Work to complete
a. Answer these questions using the court opinion excerpt:
(i) Whose practice in murder cases does the court follow when it examines the entire record?
(ii) In which county's Court of Common Pleas did the applicant not file a habeas corpus application?
(iii) Which judge wrote the opinion in United States ex rel. Geisel v. Claudy?
b. Transcribe the part of the court opinion excerpt between "This being a" and "583 (E.D.Pa. 1964).", inclusive.
***** Source extract
This being a murder case, we have examined the entire record in keeping with the practice of the Supreme Court of Pennsylvania in such cases and find no substantial violation of fundamental federal constitutional rights, sufficient to warrant habeas corpus.
In the first place we are obliged to deny relief because applicant has not exhausted his State remedies. The situation is similar to that discussed by our colleague Judge Marsh, in an able opinion in United States ex rel. Geisel v. Claudy, 96 F.Supp. 201, 204 (W.D.Pa. 1951). The same principle is expressed in United States ex rel. Berkery v. Rundle, 226 F.Supp. 579, 583 (E.D.Pa. 1964).
Applicant here did not file an application for habeas corpus in the Court of Common Pleas of Allegheny County. Applicant has thus not sought to raise in the State courts his proposition that it is a denial of federal constitutional rights to receive the evidence regarding the death of a second victim at the time of the shooting. It is true that this proposition was involved in the appeal to the Supreme Court of Pennsylvania, but it was treated merely as a proposition involving the Pennsylvania law of evidence, and not as a federal constitutional question.
We understand that applicant is presenting a petition today to the Court of Common Pleas.
**********
***** Information supplied
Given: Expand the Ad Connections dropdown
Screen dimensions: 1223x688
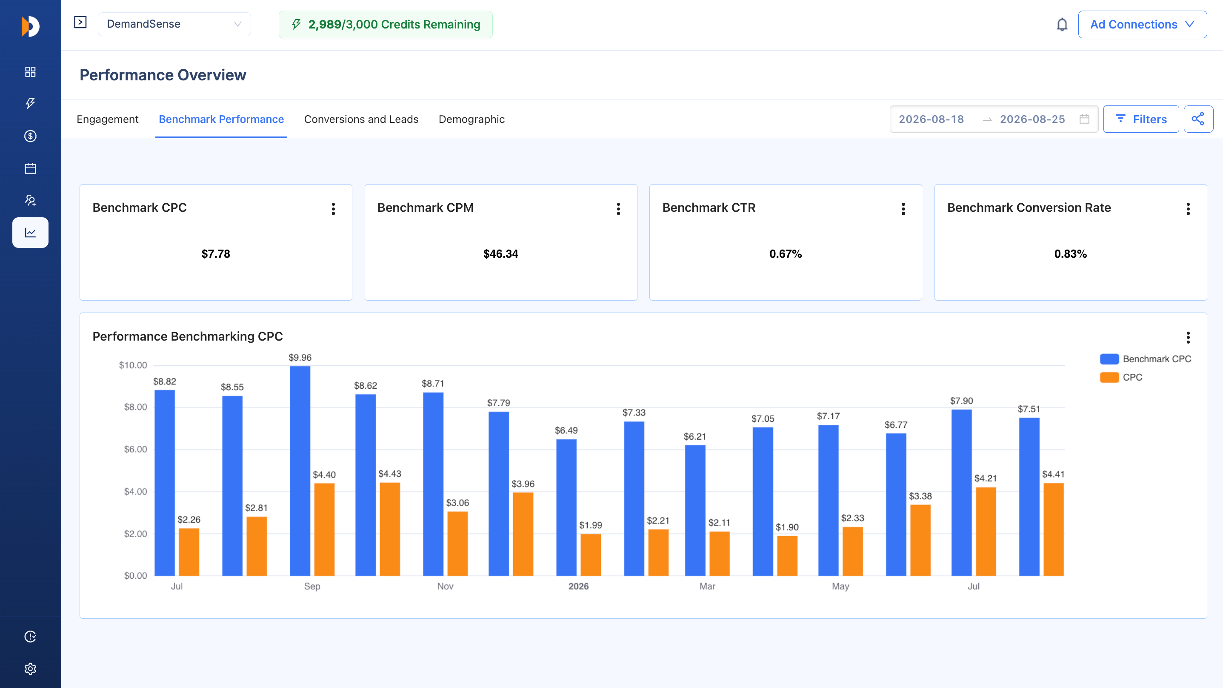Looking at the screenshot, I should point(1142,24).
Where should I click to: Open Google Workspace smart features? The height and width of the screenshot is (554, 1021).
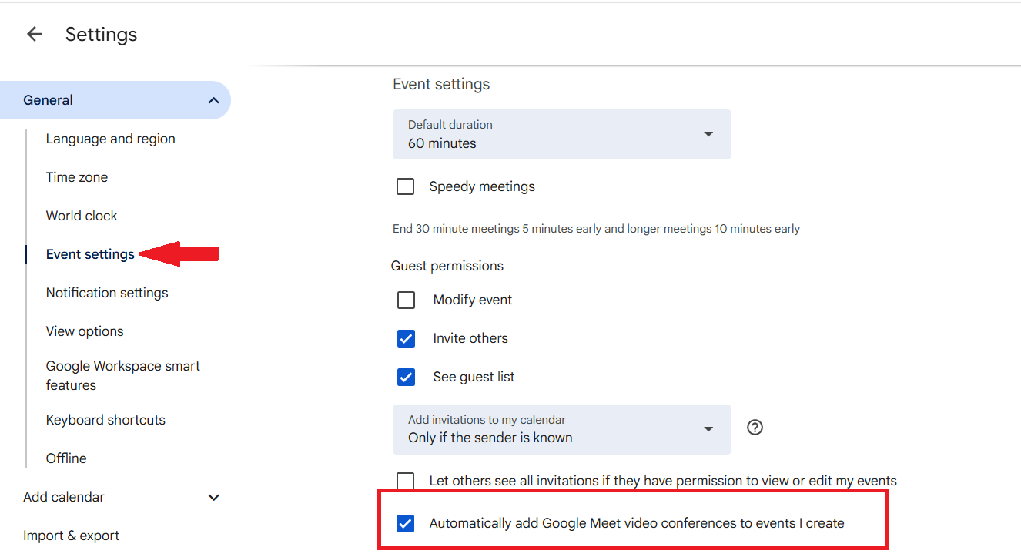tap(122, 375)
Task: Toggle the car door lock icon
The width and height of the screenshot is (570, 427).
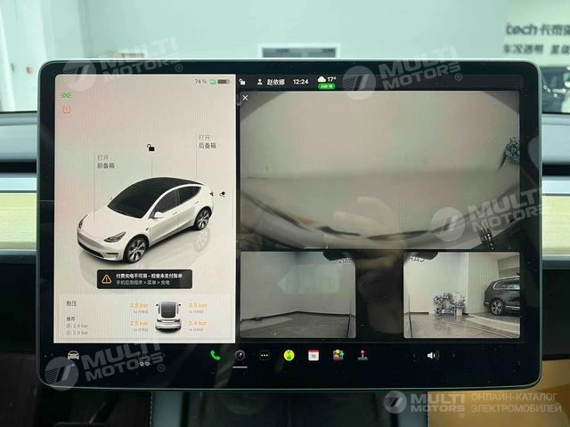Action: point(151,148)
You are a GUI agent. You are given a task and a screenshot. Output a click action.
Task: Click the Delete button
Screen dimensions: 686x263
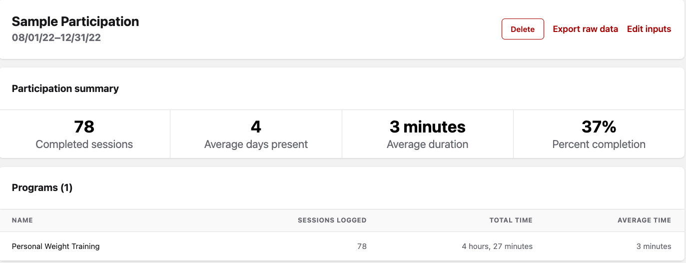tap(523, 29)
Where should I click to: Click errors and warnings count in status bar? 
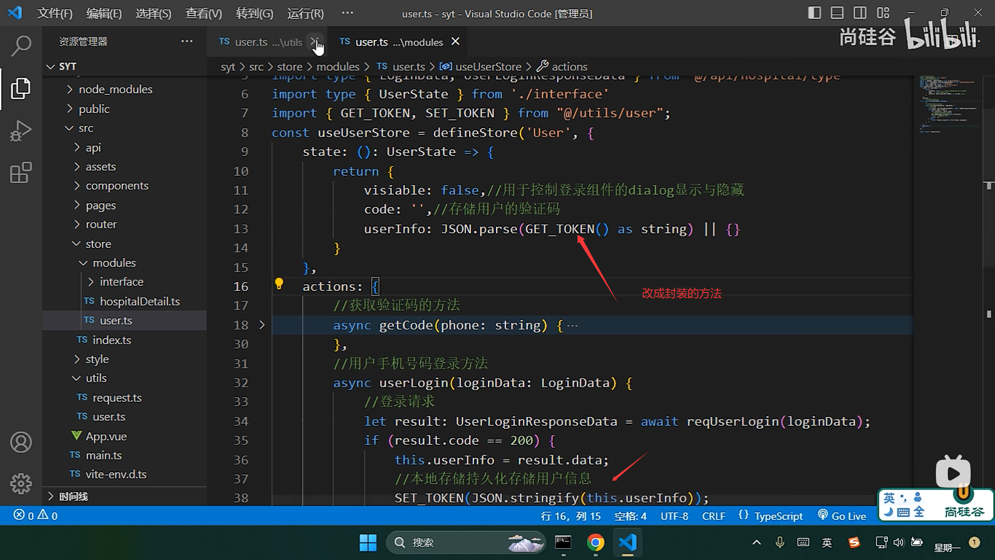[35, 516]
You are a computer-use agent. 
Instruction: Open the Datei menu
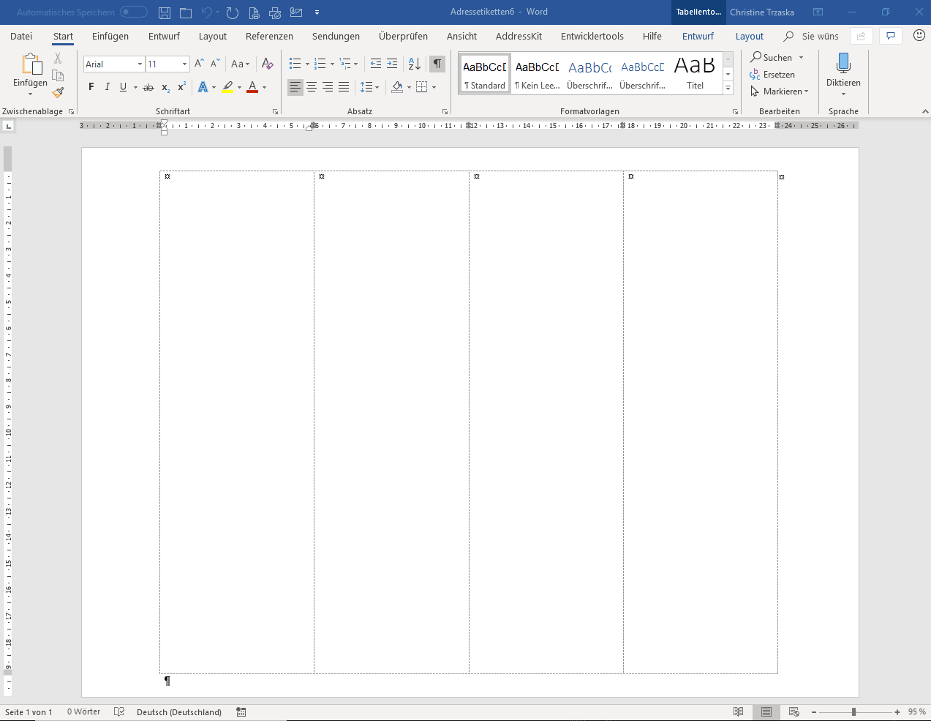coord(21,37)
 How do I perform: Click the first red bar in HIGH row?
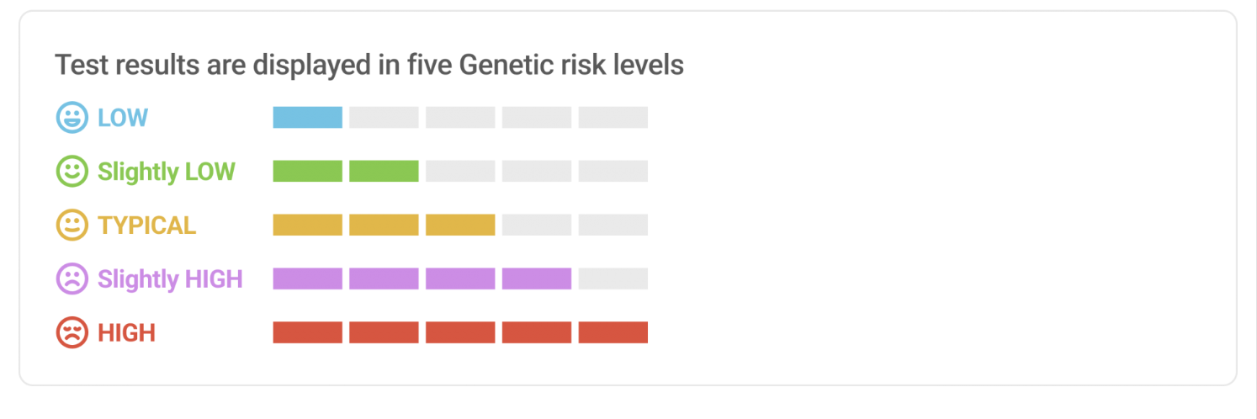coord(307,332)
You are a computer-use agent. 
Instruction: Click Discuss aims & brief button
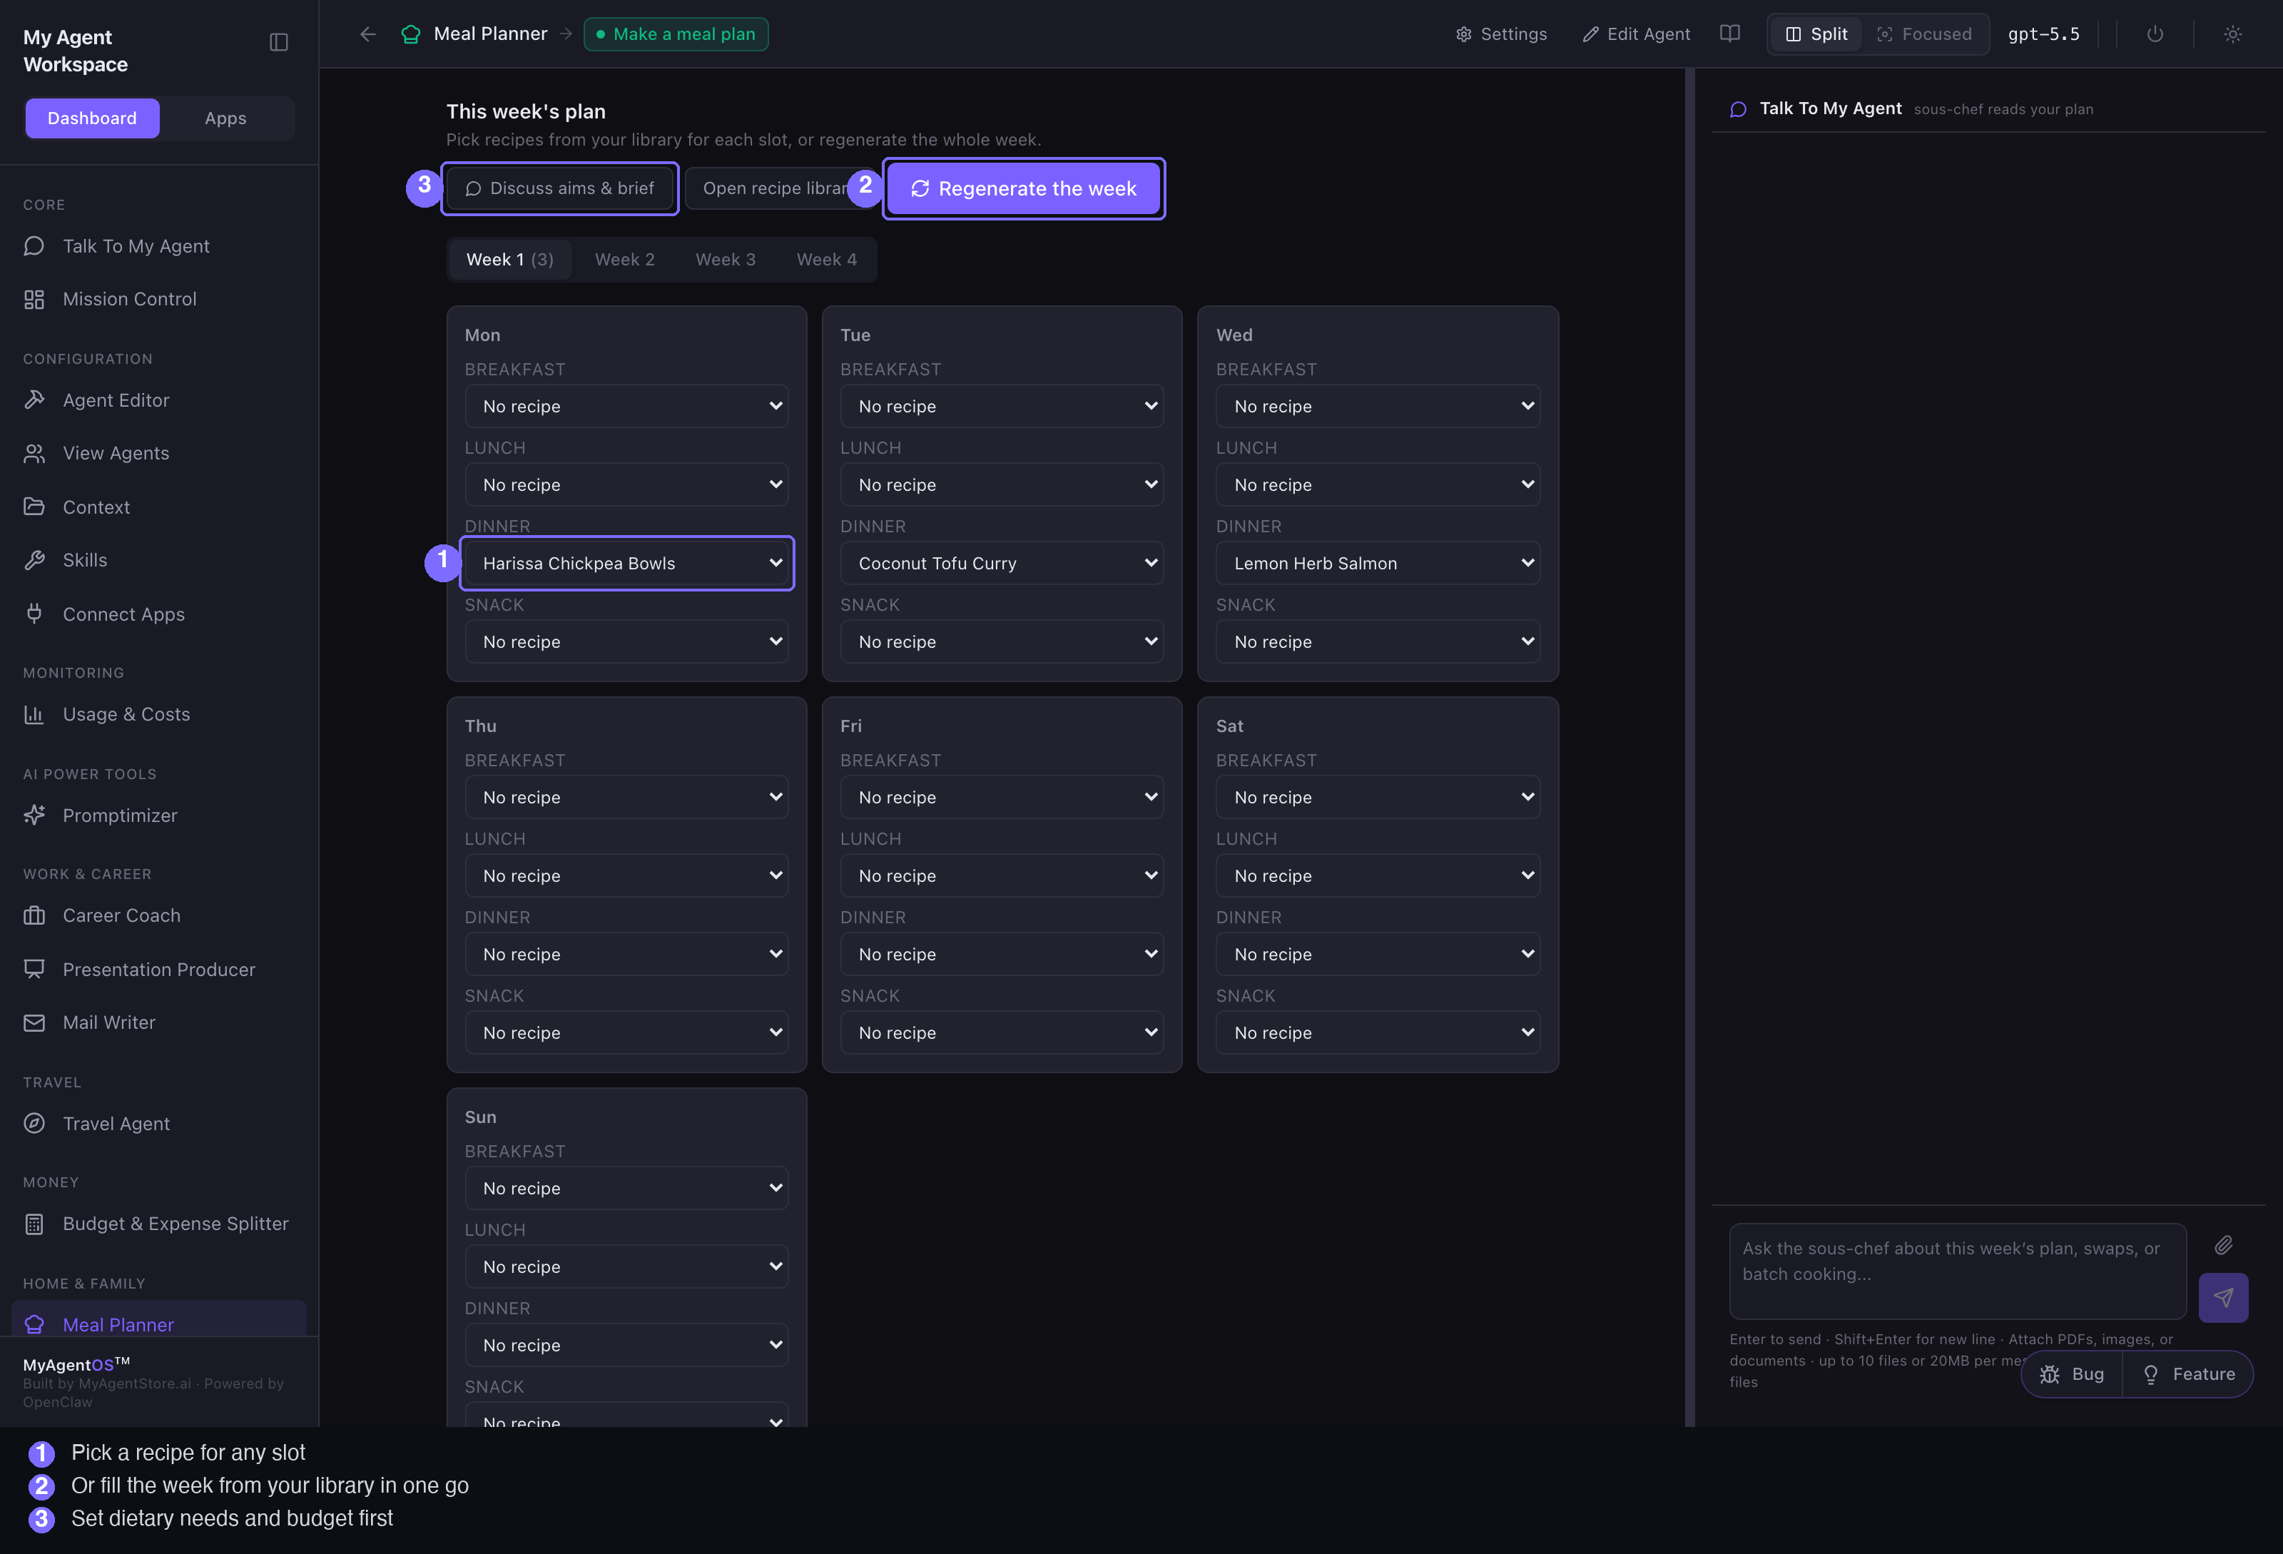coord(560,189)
**********
Results in order
a.
(i) The Supreme Court of Pennsylvania
(ii) Allegheny County
(iii) Judge Marsh

b.
This being a murder case, we have examined the entire record in keeping with the practice of the Supreme Court of Pennsylvania in such cases and find no substantial violation of fundamental federal constitutional rights, sufficient to warrant habeas corpus.
In the first place we are obliged to deny relief because applicant has not exhausted his State remedies. The situation is similar to that discussed by our colleague Judge Marsh, in an able opinion in United States ex rel. Geisel v. Claudy, 96 F.Supp. 201, 204 (W.D.Pa. 1951). The same principle is expressed in United States ex rel. Berkery v. Rundle, 226 F.Supp. 579, 583 (E.D.Pa. 1964).